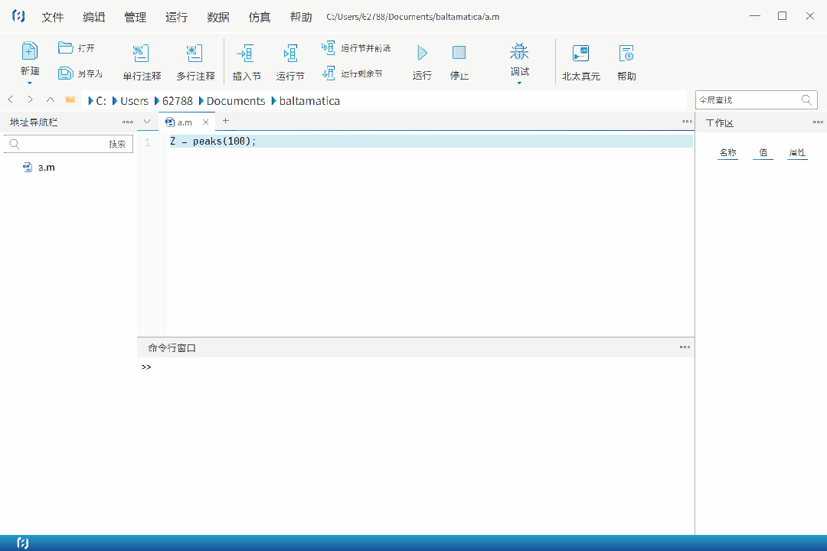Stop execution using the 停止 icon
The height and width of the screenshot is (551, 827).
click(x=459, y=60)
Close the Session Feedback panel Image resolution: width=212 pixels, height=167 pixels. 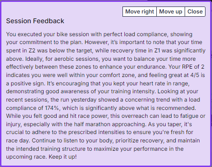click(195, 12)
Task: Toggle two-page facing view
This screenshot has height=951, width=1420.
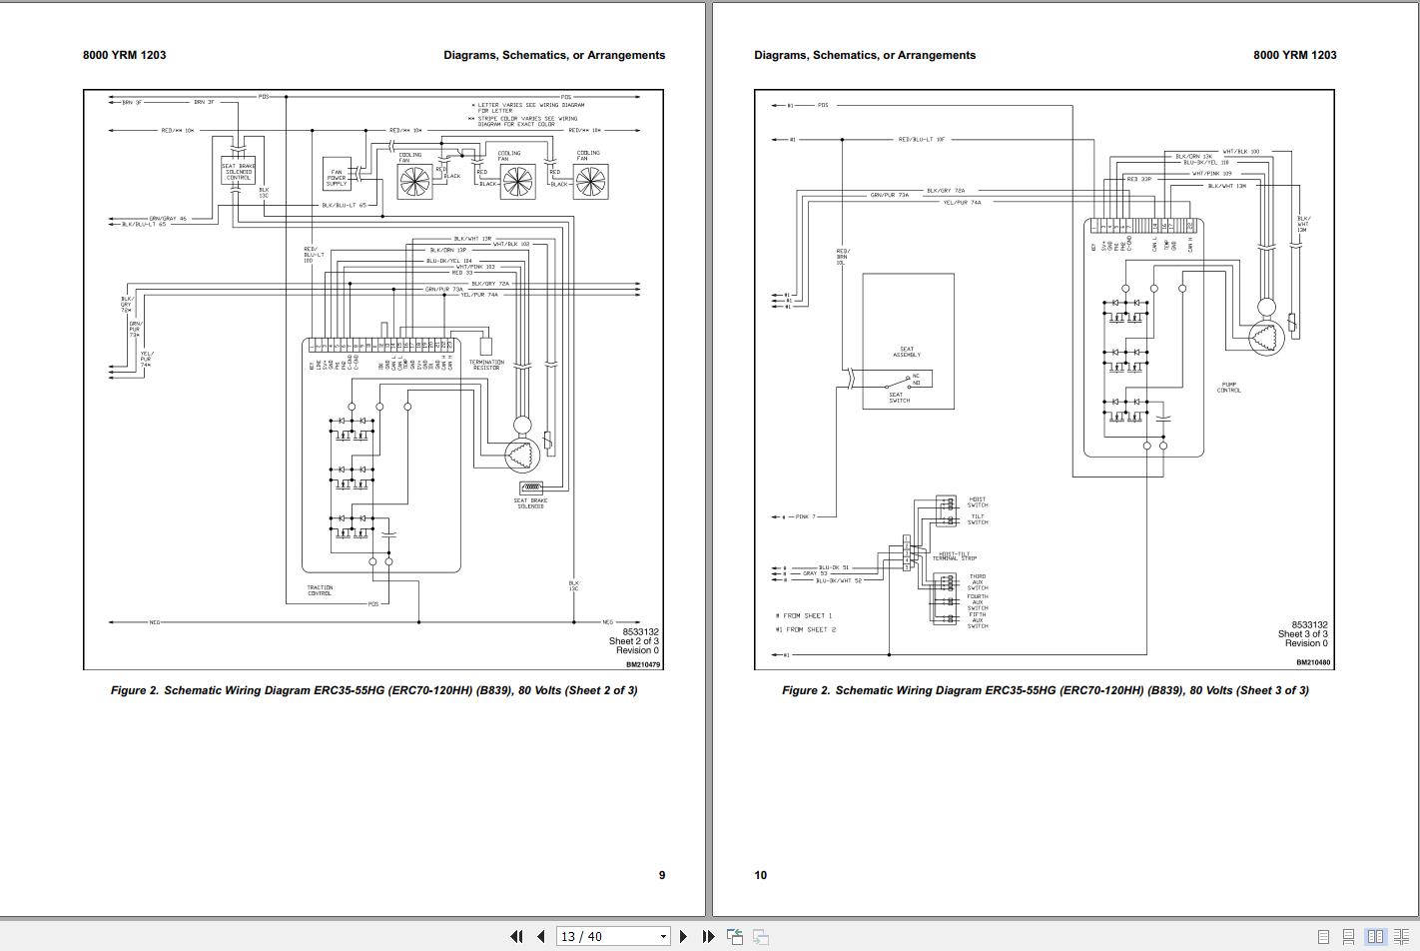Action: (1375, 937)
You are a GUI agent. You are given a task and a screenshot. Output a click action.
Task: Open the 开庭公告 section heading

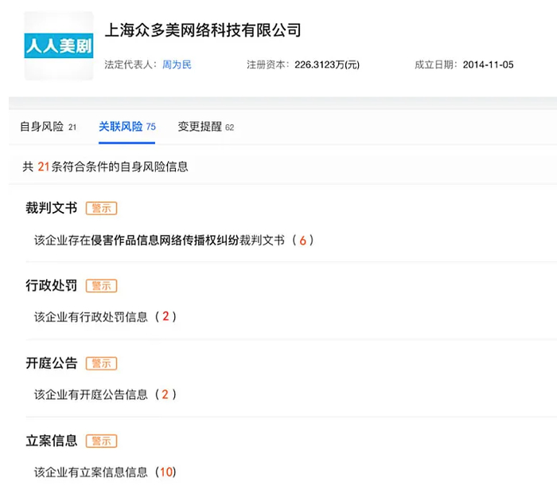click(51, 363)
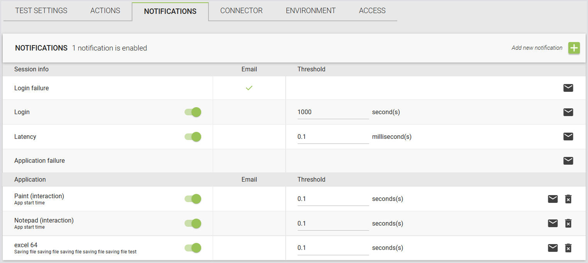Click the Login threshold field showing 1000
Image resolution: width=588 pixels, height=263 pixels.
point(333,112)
###
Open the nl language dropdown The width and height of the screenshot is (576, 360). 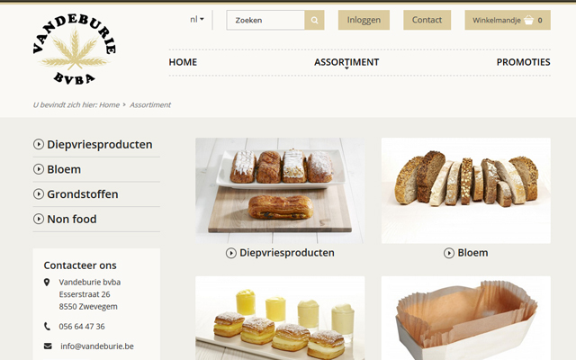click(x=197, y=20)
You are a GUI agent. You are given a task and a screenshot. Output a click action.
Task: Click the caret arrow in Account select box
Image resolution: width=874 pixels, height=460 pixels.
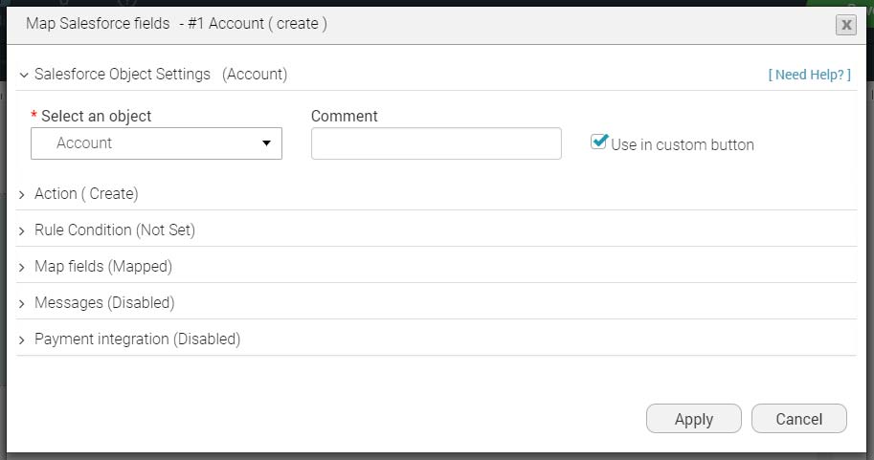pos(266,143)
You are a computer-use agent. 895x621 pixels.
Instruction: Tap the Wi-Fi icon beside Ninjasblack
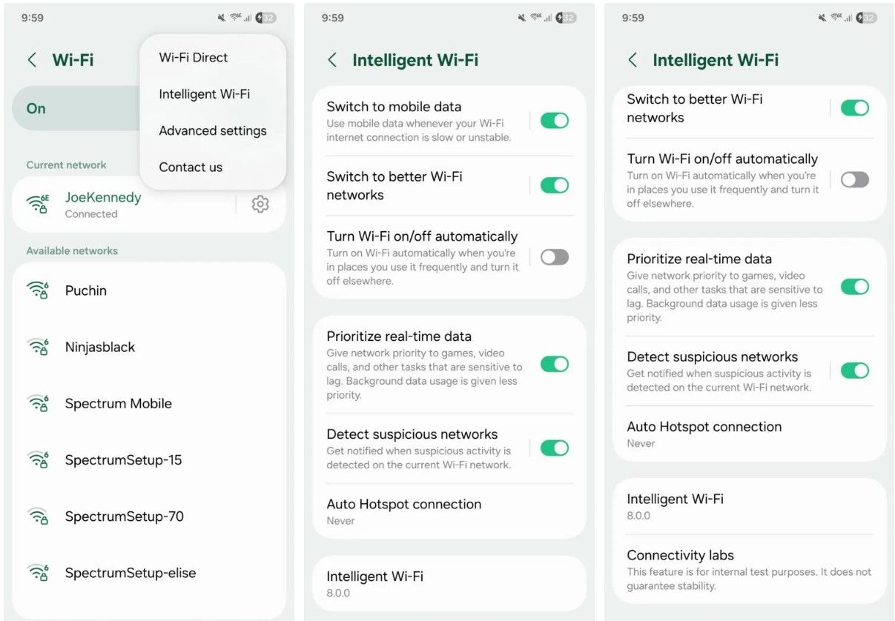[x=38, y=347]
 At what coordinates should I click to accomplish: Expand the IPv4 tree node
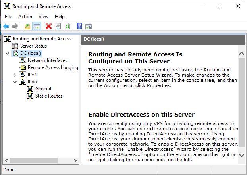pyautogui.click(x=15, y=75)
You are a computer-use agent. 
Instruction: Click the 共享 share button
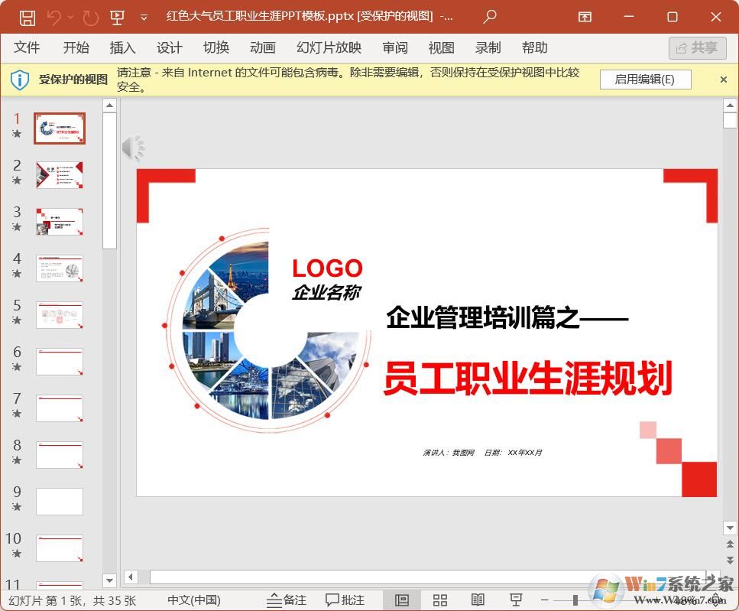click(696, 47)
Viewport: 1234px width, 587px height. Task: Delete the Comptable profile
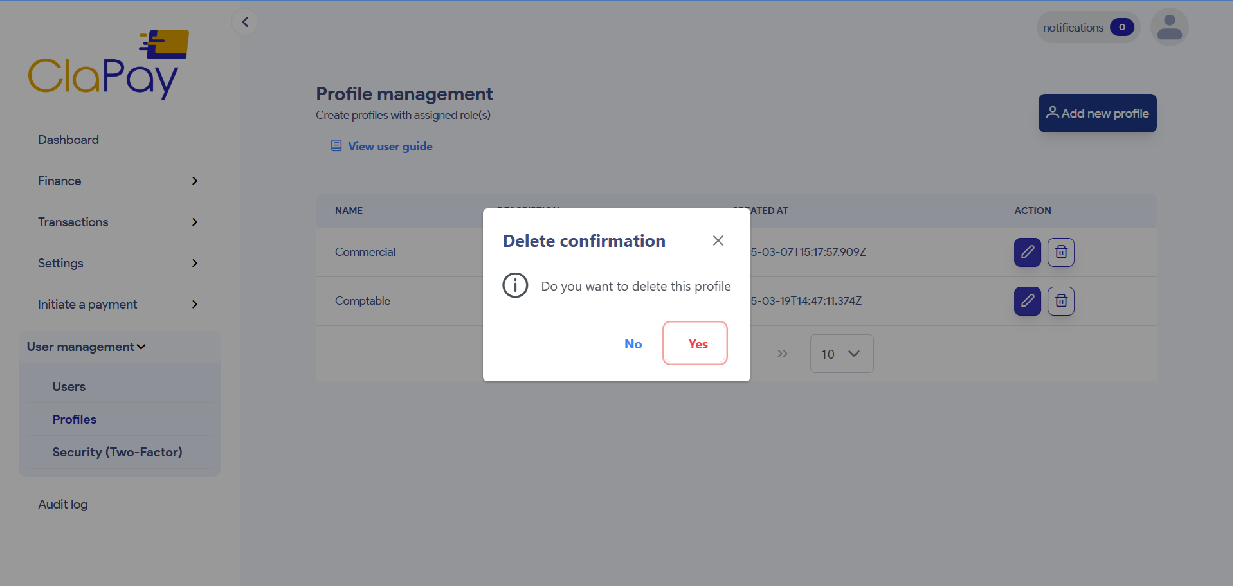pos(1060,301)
###
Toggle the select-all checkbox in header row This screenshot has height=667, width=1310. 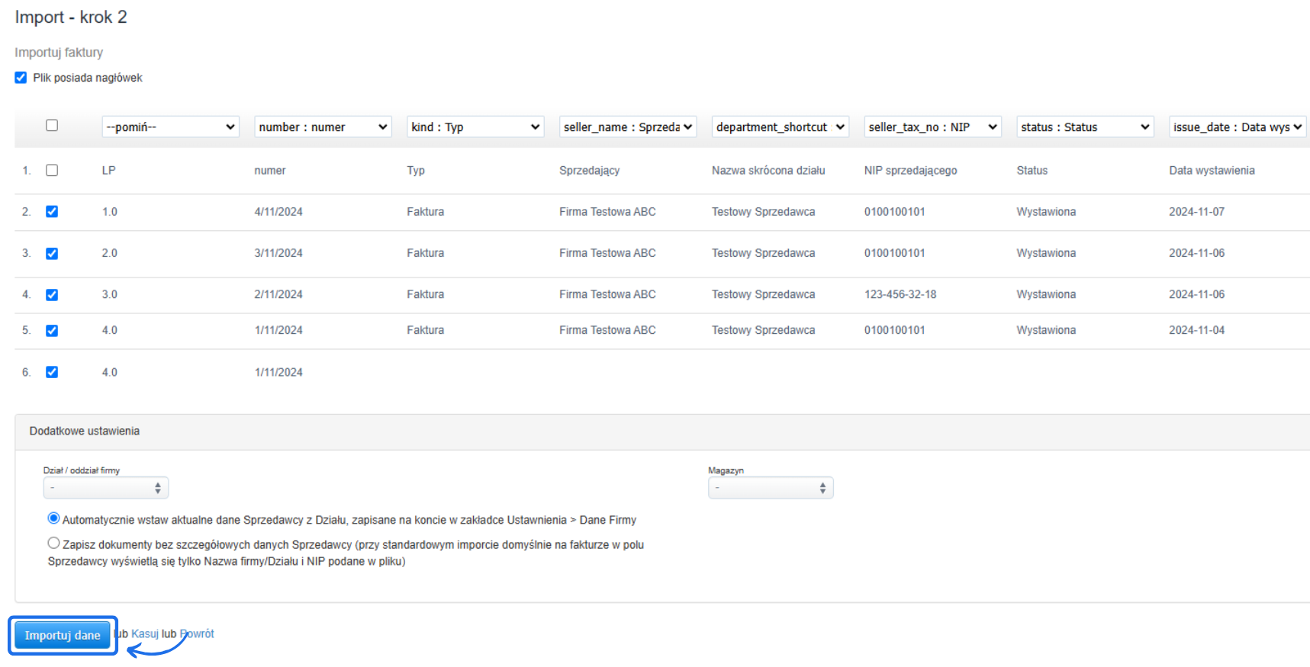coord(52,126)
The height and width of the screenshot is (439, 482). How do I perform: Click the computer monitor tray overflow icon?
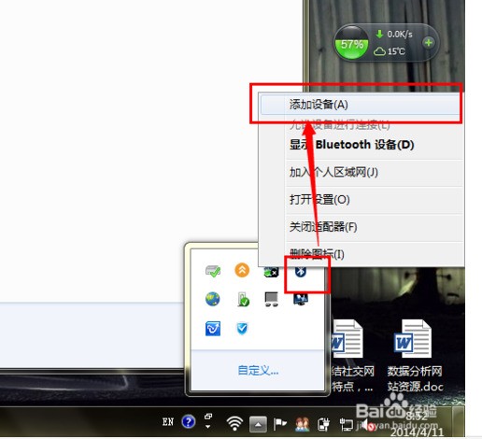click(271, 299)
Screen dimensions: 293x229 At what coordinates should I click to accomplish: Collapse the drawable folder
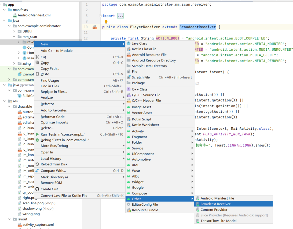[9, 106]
###
Search the entries above for lines containing the word "agent", and copy each one.

(The answer)
You are a GUI agent. You are given a task and a screenshot. Output a click action.
You are a GUI agent. You are given a task and a screenshot. Output a click action.
You are a computer-use agent. 895x621 pixels.
You are a computer-use agent. 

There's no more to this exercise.